Within the hour, the idiot next door had told her I had set fire to the letter and the girl emerged from the flat down the corridor once again. I did not even give her a reason. To be honest I think it was pretty clear why I set fire to it. She had lied to me since the beginning and after everything she had done, that letter was the final nail in the coffin. I said nothing to her and I locked my door and turned Royal Blood up to full volume. Since then, I saw her around the campus almost every other day. She all of a sudden came to every gathering in my flat and the common room and I just ignored her. Lately, since the diagnosis of my depression after my third and final ex, loneliness has consumed me. I have felt tempted so many times to message her out of the blue after I unblocked her a month after she stopped messaging me. I have wanted to feel some love again, just feel capable of being loved and I feel like I could have that feeling if I spoke to her one last time.

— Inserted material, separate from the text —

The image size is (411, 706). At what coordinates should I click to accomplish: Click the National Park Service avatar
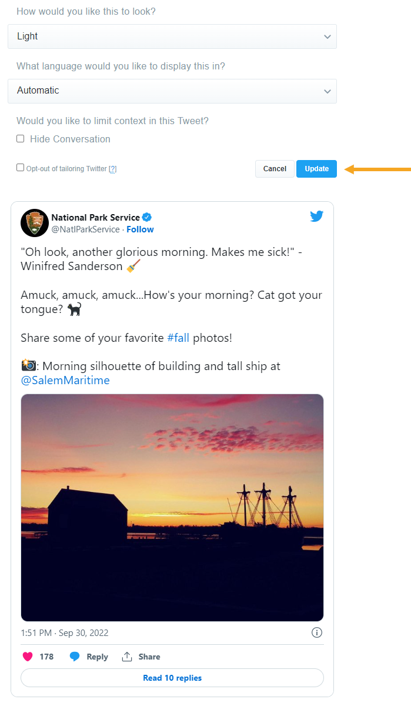[35, 223]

I wrote a post last night about looking at old messages from her and my other ex and as much as I have enough self-dignity never to say anything to her, my heart is crying out to say something and I cannot shake that feeling.
Writing over 4,000 words about her has helped me to remember why I should never speak to her again. I cannot get over any of past alone and I did not expect this to help me get over it, however, this has given me a reason to keep my temptation at bay. I have all of the answers I need, all I need is the happiness now. All I want is some happiness again.
And now it is time for me to say much love from your friend and to get some sleep now it is 4.23am.